Excerpt:
* * * * * * * * *
The dong (Vietnamese: đồng, Chữ Nôm: 銅) (; ; sign: ₫ or informally đ in Vietnamese; code: VND) has been the currency of Vietnam since 3 May 1978. It is issued by the State Bank of Vietnam. The dong was also the currency of the predecessor states of North Vietnam and South Vietnam, having replaced the previously used French Indochinese piastre.

Formerly, it was subdivided into 10 hao (hào), which were further subdivided into 10 xu, neither of which are now used due to inflation. The Vietnamese dong has increasingly moved towards exclusively using banknotes, with lower denominations printed on paper and denominations over 10,000 dong, worth about 40¢ dollar or euro, printed on polymer, as of 2022 no coins are used. Generally, Vietnam is moving towards digital payments.

As of December 2022, the Vietnamese dong was the third-lowest valued currency unit (behind the Venezuelan bolivar and Iranian rial), with one United States dollar equalling around 23,575 dong.

Etymology
The word "dong" came from the material which the pennies were made (bronze). The term refers to bronze coins used in feudal China and Vietnam. The term "hao" is a loanword from the Chinese háo (), meaning a tenth of a currency unit, while "xu" came from French sou.  The sign is encoded .

History

French Indochina

The piastre (known in Vietnam as "silver"), was the currency of French Indochina between 1885 and 1952.

North Vietnam

In 1946, the Viet Minh government (later to become the government of North Vietnam) introduced its own currency, the dong, to replace the French Indochinese piastre at par. Two revaluations followed, in 1951 and 1959; the first was at a rate of 100:1, the second at a rate of 1,000:1.

South Vietnam

Notes dually denominated in piastres and dong were issued in 1953 for the State of Vietnam, which evolved into South Vietnam in 1954. On 22 September 1975, after the fall of Saigon, the currency in South Vietnam was changed to a "liberation dong" worth 500 old Southern dong.

United Vietnam and inflation
After Vietnam was reunified, the dong was also unified on 3 May 1978. One new dong equalled one Northern dong or 0.8 Southern "liberation" dong.
* * * * * * * * *
Instruction:
Reproduce the stretch of the Vietnamese dong text from "In 1946, the" through "rate of 1,000:1.", word for word. The data that comes next is separate from the text on the Vietnamese dong.

Dataset excerpt:
* * * * * * * * *
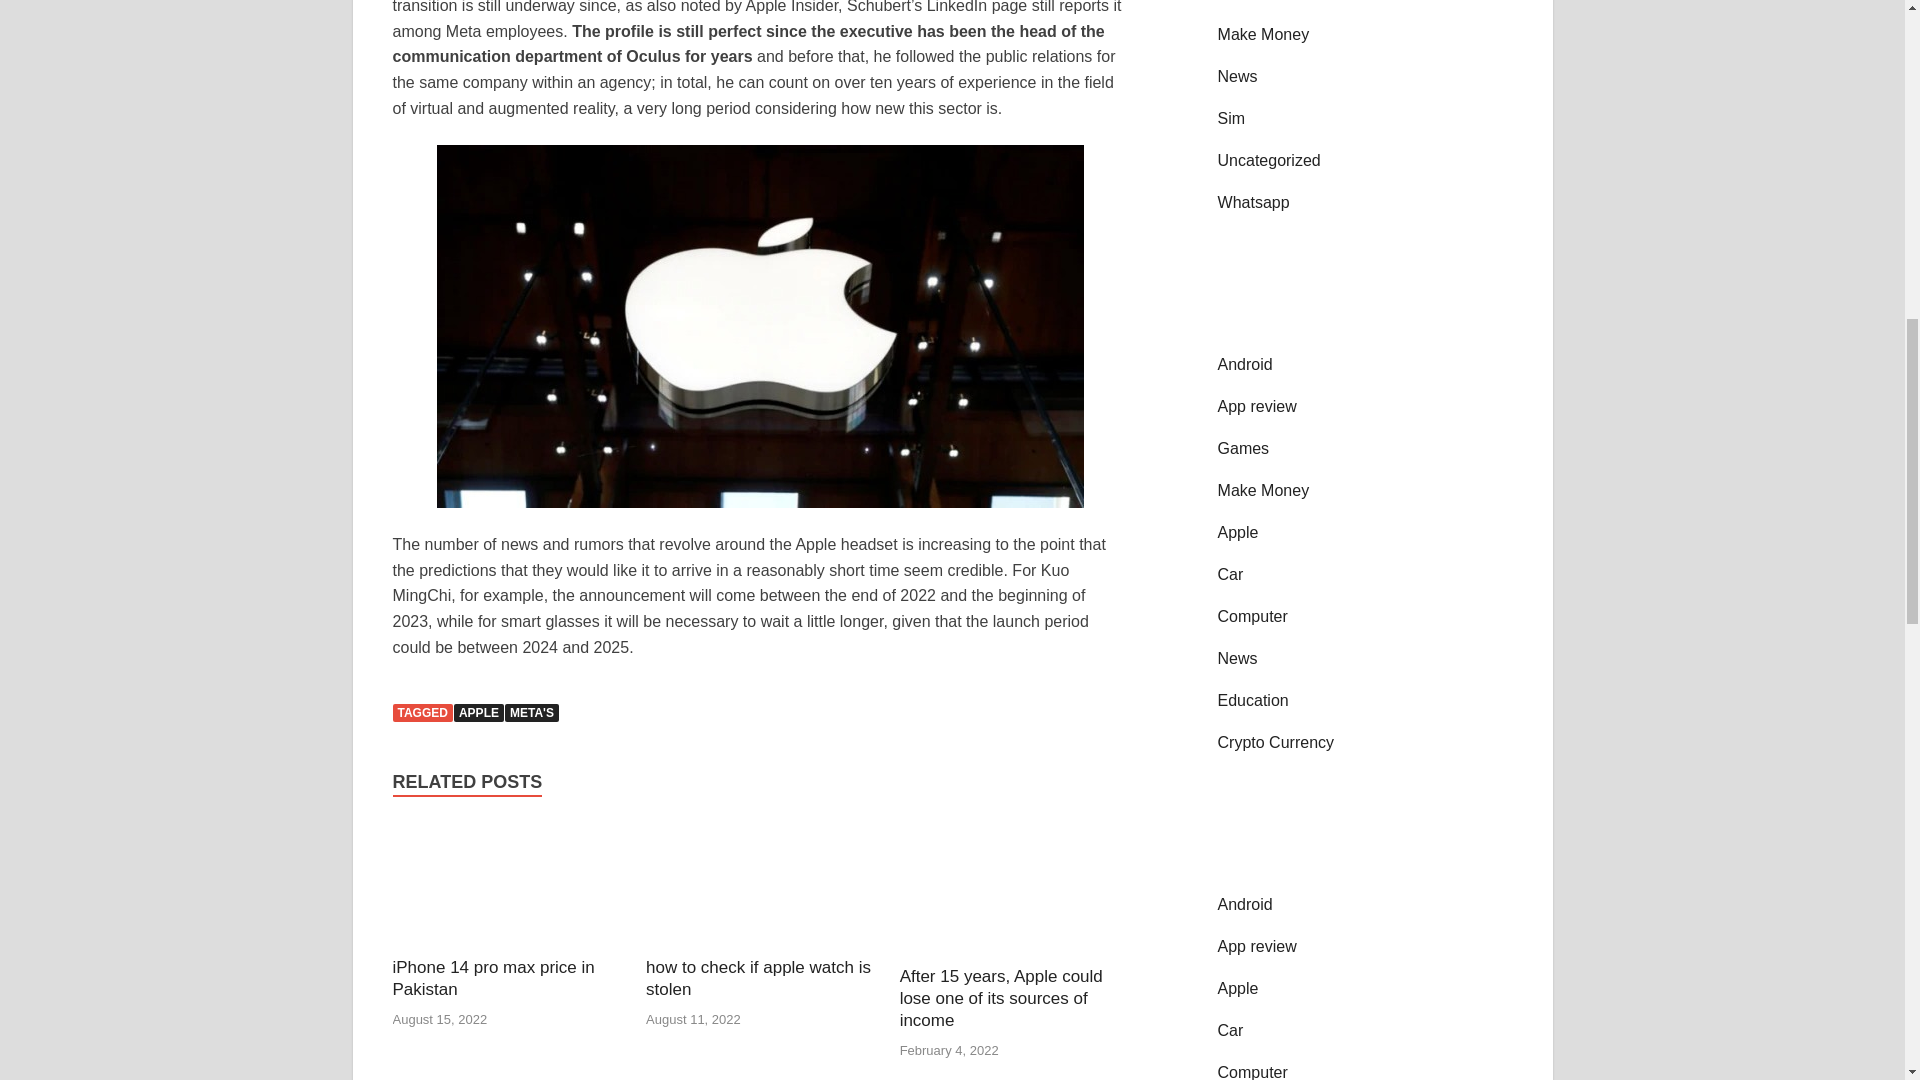 Image resolution: width=1920 pixels, height=1080 pixels. What do you see at coordinates (492, 978) in the screenshot?
I see `iPhone 14 pro max price in Pakistan` at bounding box center [492, 978].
* * * * * * * * *
Exercise response:
In 1946, the Viet Minh government (later to become the government of North Vietnam) introduced its own currency, the dong, to replace the French Indochinese piastre at par. Two revaluations followed, in 1951 and 1959; the first was at a rate of 100:1, the second at a rate of 1,000:1.